Task to complete: Format the listing as a two-column CSV with the headers instruction and location, one row per entry. Put each value in a single quoted field with its line breaks replaced by spaces, and cover only the part that begins at the line containing "You are a computer-use agent. The" and ends after the line containing "(x=49, y=428)".

Start of Records for this task

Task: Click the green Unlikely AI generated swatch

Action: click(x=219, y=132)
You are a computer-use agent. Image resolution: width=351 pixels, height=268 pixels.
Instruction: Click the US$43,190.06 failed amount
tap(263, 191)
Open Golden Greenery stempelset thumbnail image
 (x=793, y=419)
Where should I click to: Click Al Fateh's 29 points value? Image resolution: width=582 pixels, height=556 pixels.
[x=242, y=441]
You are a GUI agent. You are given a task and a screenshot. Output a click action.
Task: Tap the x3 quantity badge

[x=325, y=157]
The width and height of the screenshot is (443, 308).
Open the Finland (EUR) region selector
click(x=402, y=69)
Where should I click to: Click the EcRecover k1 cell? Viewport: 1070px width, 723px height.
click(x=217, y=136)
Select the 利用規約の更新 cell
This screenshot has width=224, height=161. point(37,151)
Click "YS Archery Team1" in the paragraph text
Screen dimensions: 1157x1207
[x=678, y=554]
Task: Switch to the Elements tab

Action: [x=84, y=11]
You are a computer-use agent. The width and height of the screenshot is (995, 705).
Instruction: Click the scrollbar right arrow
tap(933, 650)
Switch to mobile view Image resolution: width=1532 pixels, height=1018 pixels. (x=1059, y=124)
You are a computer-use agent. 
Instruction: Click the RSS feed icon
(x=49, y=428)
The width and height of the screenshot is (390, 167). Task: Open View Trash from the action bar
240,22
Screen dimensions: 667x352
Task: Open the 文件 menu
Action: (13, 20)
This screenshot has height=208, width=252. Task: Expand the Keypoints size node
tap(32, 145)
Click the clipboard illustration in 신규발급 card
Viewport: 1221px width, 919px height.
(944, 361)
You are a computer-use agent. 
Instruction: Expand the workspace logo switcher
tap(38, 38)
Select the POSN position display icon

End of Records for this task

Task solution:
instruction,location
"You are a computer-use agent. The width and height of the screenshot is (995, 705). Instruction: Click the scrollbar right arrow","tap(933, 650)"
"Switch to mobile view Image resolution: width=1532 pixels, height=1018 pixels.","(x=1059, y=124)"
"You are a computer-use agent. Instruction: Click the RSS feed icon","(x=49, y=428)"